On June 5, 2008, diplomatic staff from both the United States and the United Kingdom were attacked and abducted by Zimbabwean security forces. Five Americans and four British diplomats were among the victims. Additional diplomats from the European Union and Japan, the Netherlands, and Tanzania were also detained. 

The diplomats, including the American ambassador, James D. McGee, were investigating violence in the country, as the next round of the presidential election starts. Some diplomats managed to flee from the vehicles as they were stopped at a rural roadblock on the way to Harare.

International reaction

United Kingdom
The British Secretary of State for Foreign and Commonwealth Affairs David Miliband said

They were going about their business properly registered as diplomats. I am pleased to say they are all safe and sound and unharmed, and there was no violence involved.

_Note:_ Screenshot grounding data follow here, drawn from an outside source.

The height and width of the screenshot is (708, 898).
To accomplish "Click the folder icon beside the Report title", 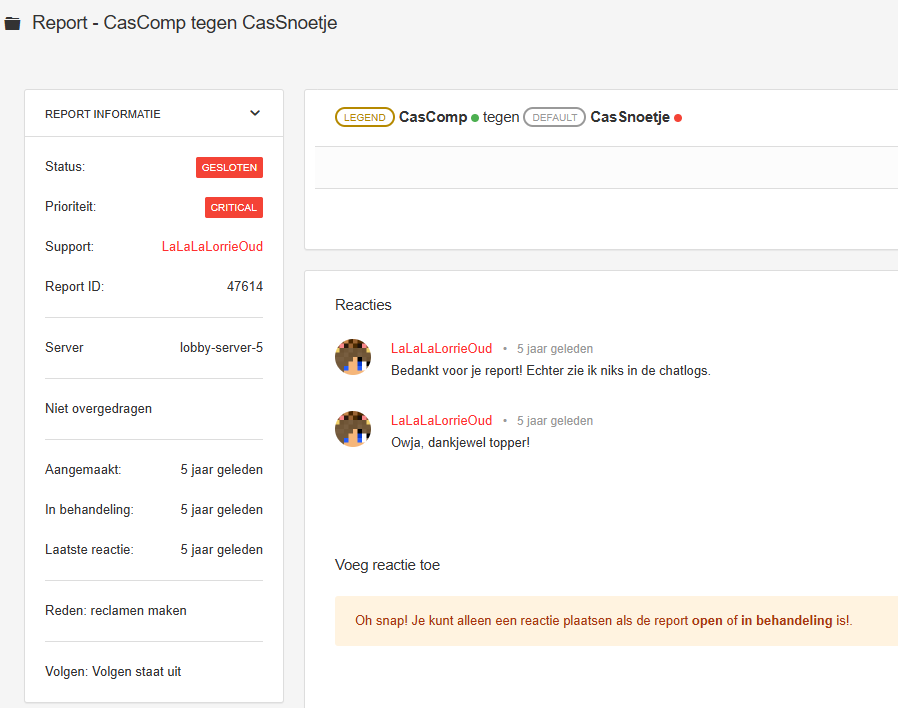I will [x=13, y=23].

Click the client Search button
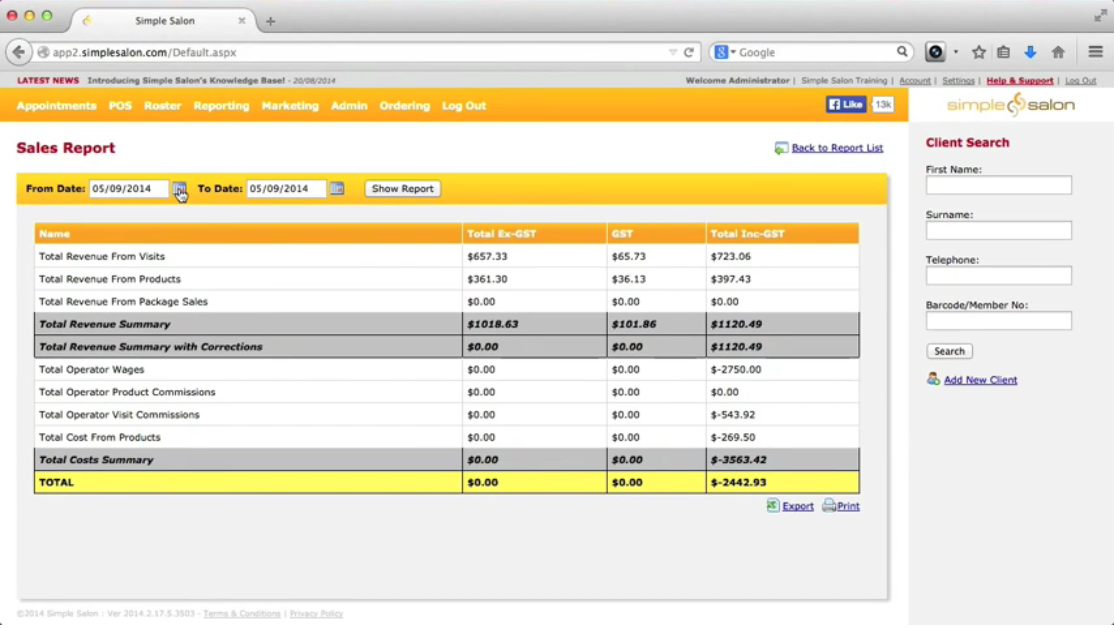pyautogui.click(x=949, y=352)
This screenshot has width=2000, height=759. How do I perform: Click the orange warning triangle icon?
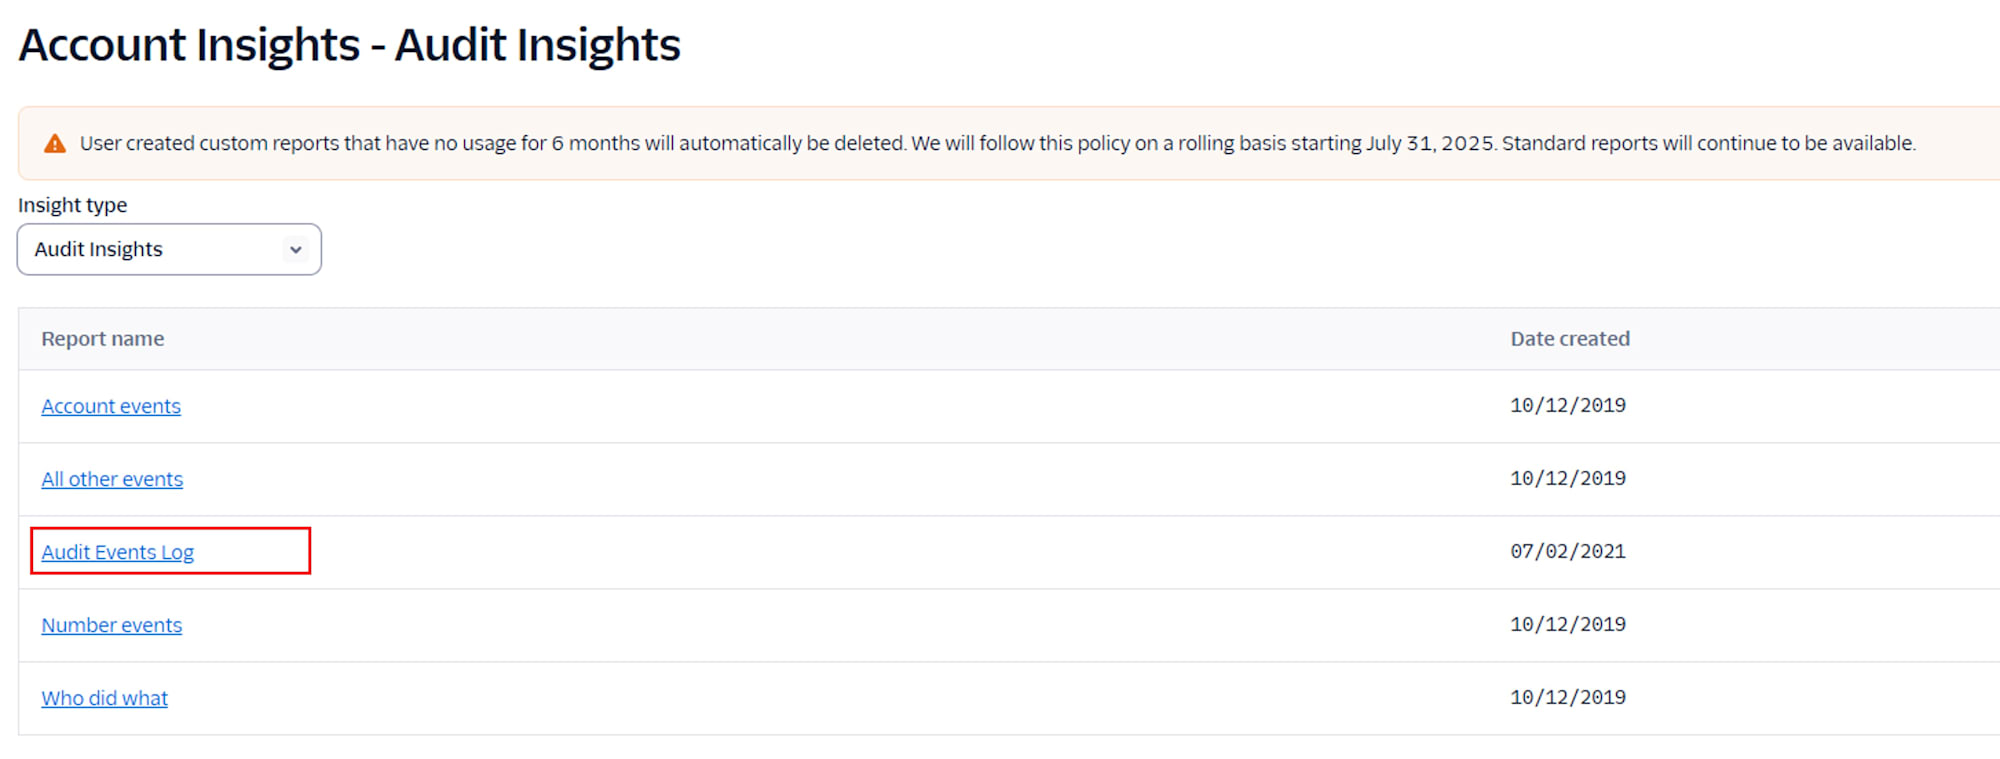(55, 144)
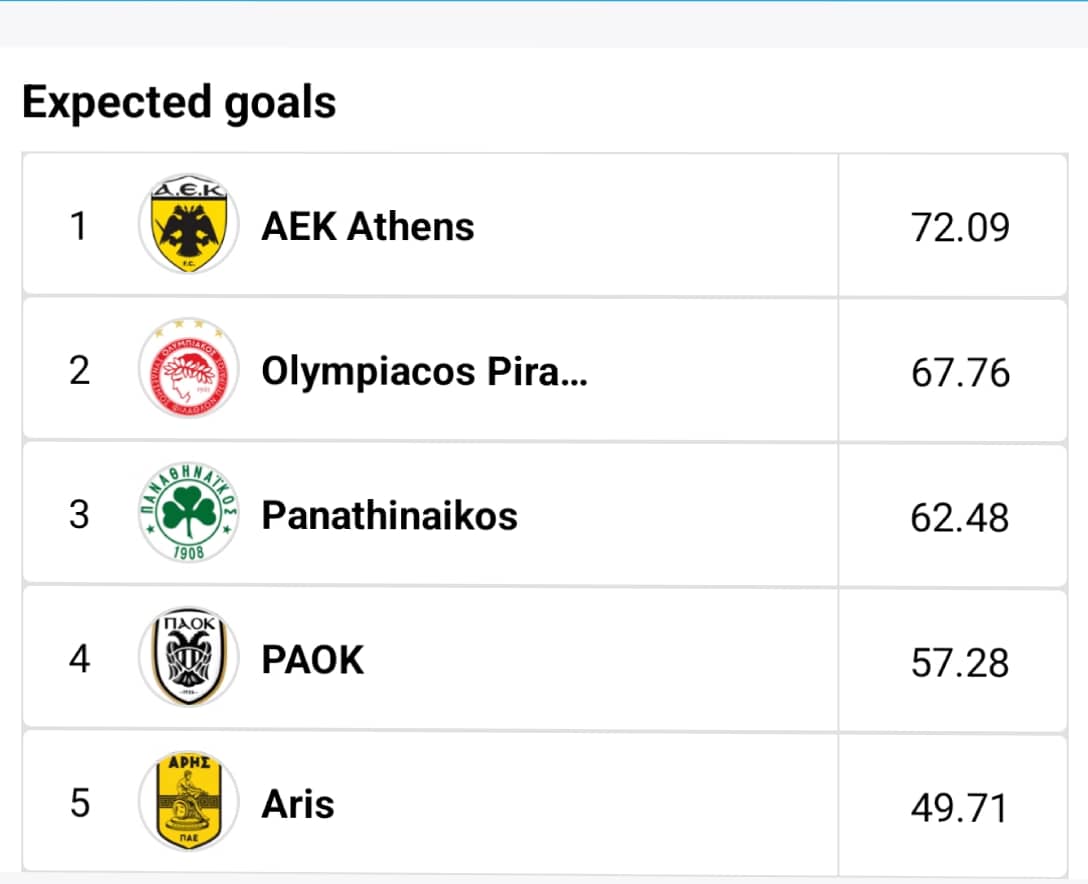Click the AEK Athens club crest
The height and width of the screenshot is (884, 1088).
pos(189,224)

This gives us a window onto the lives of ordinary Zimbabweans, because this sort of intimidation is something that is suffered daily, especially by those working with opposition groups. It is a window into lives which, in some cases, are marked by brutal intimidation, by torture and, in 53 cases documented in the past few weeks, by death.

United States
State Department spokesman Sean McCormack said
It's outrageous and unacceptable. While the immediate incident has been resolved it will not be forgotten. This did not just happen. This wasn't 40 people standing by the side of the road who decided to take this on.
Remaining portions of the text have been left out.